Set exercise: Starting at the line that contains "Image resolution: width=1366" and continuing through the last of the rows below, write out those lines as a numbered list with blank lines left out and the pictures omitted.
+++ Listed records +++
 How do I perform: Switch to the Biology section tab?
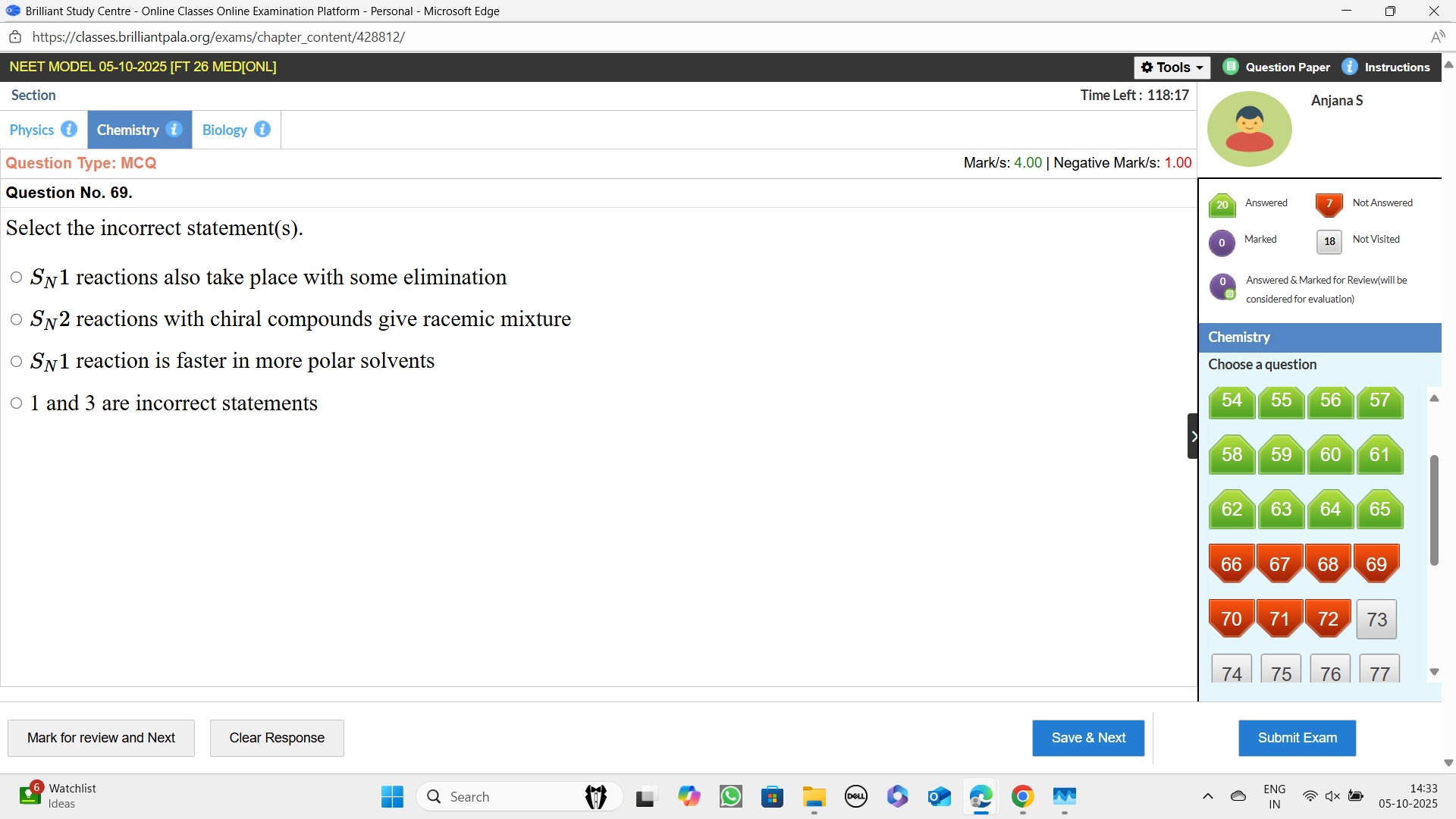[x=224, y=130]
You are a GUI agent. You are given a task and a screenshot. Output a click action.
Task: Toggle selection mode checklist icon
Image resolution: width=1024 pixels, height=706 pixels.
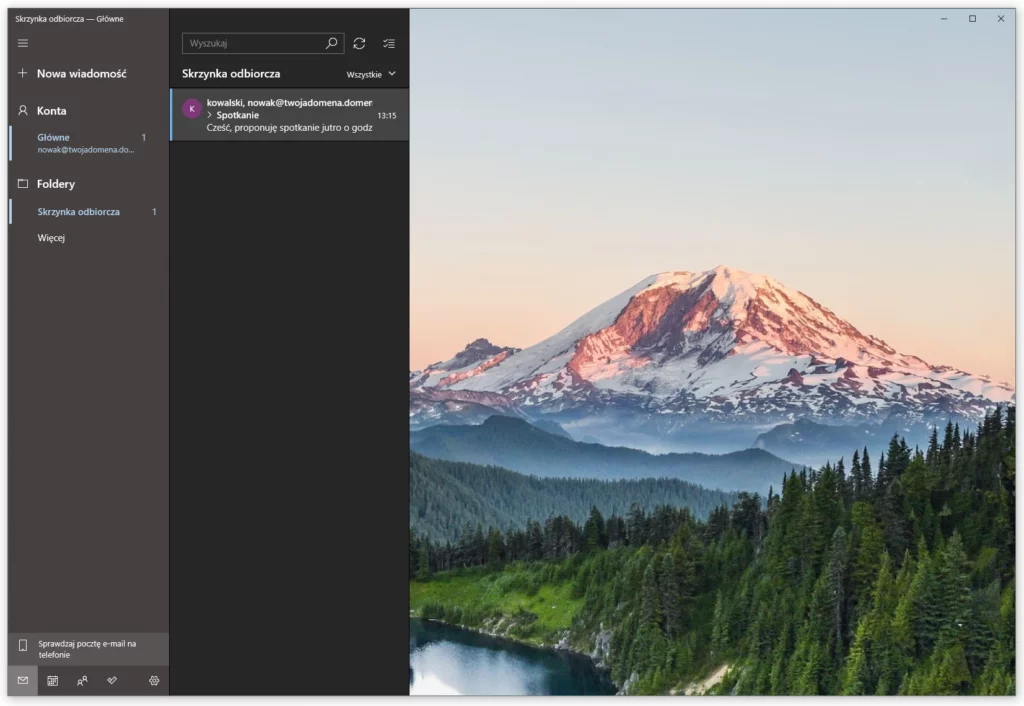coord(389,44)
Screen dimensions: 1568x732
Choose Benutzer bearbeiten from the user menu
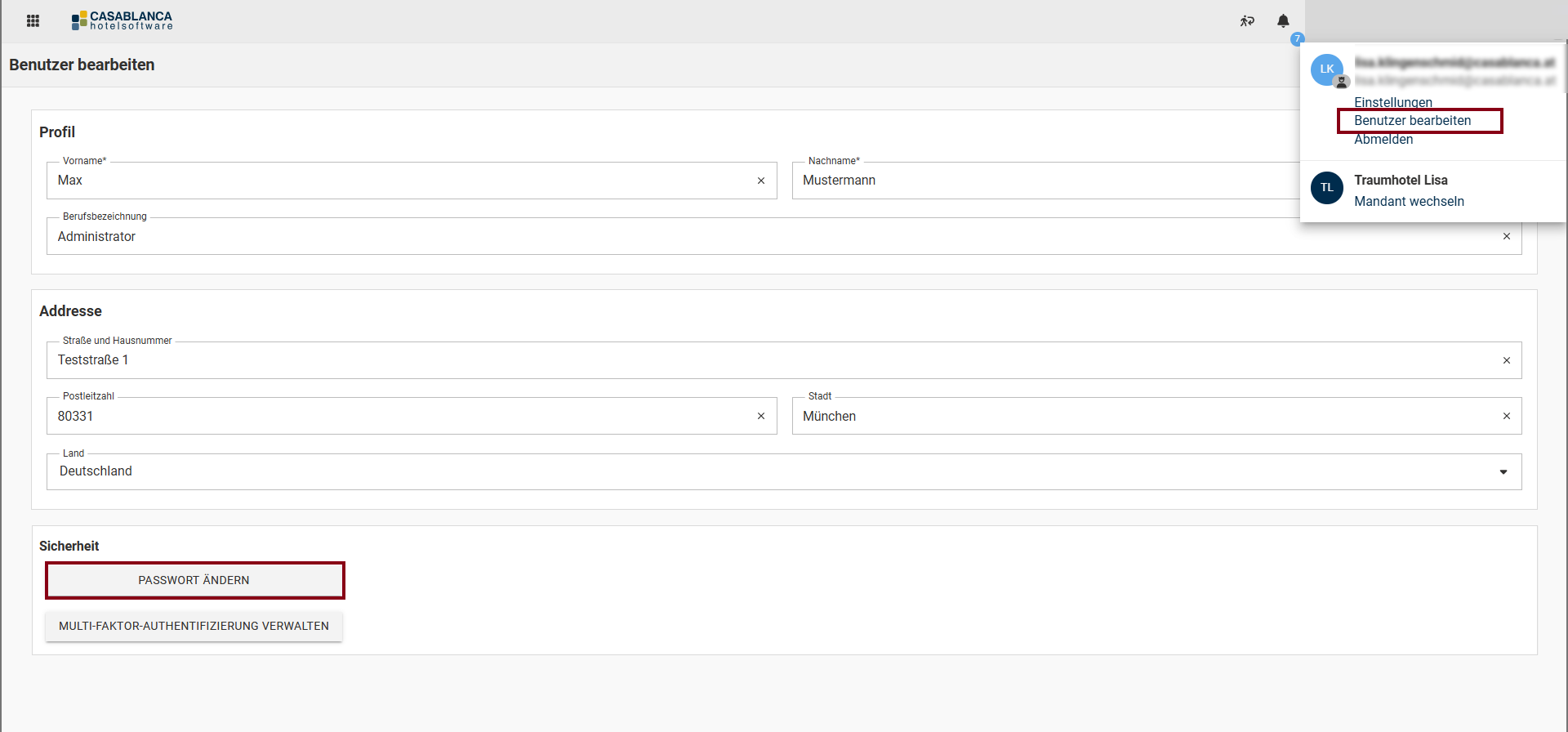1412,121
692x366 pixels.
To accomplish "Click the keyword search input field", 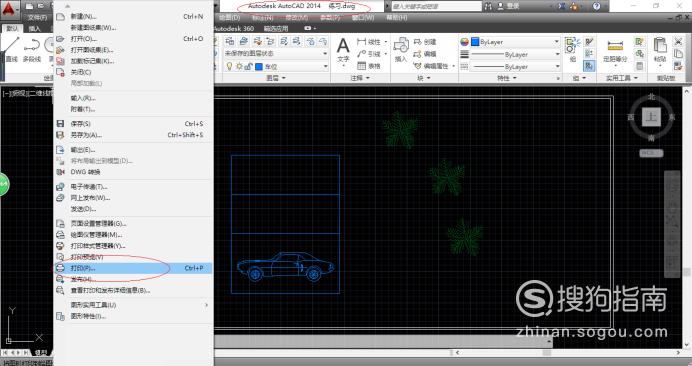I will click(436, 6).
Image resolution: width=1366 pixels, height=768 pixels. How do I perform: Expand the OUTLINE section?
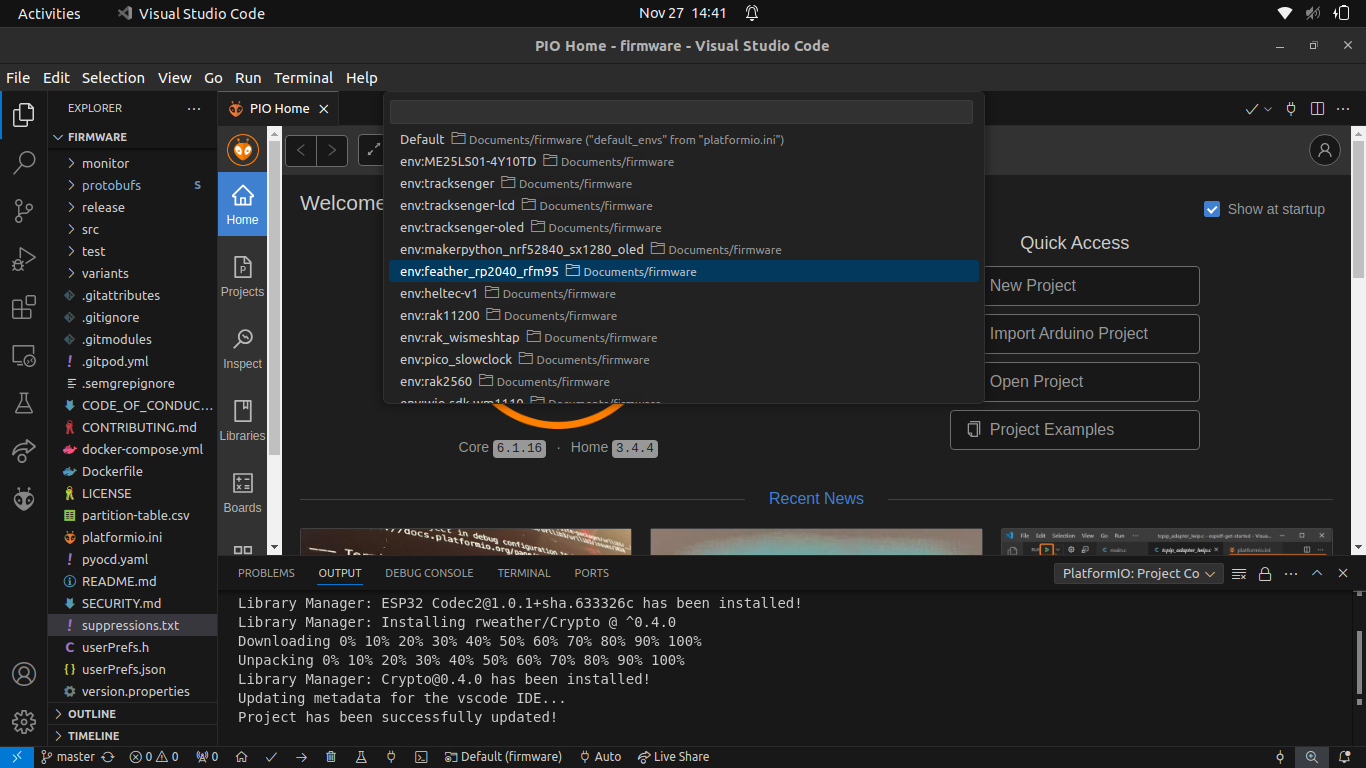click(x=92, y=714)
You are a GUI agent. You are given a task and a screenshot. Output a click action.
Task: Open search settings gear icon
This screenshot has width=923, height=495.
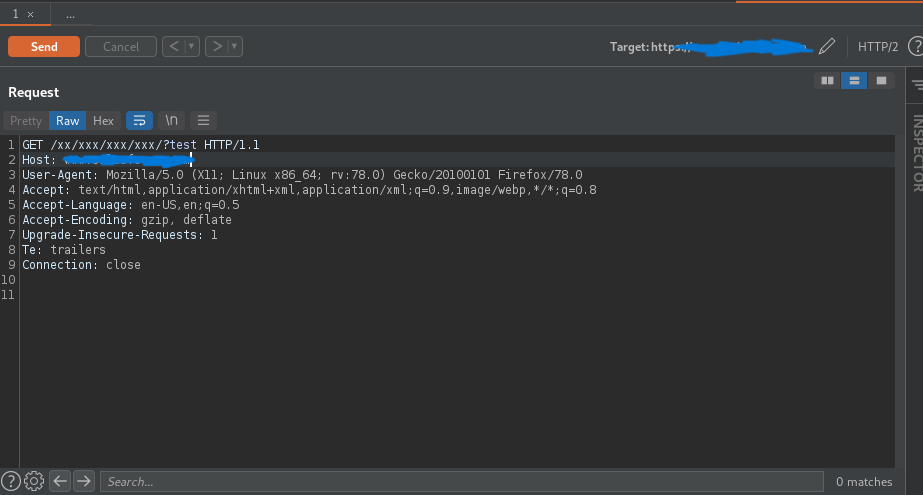34,481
+++
Response to the task:
1. Image resolution: width=1366 pixels, height=768 pixels. How do I perform: Expand the OUTLINE section?
2. click(x=92, y=714)
3. You are a GUI agent. You are given a task and a screenshot. Output a click action.
4. Task: Open search settings gear icon
5. This screenshot has width=923, height=495.
6. 34,481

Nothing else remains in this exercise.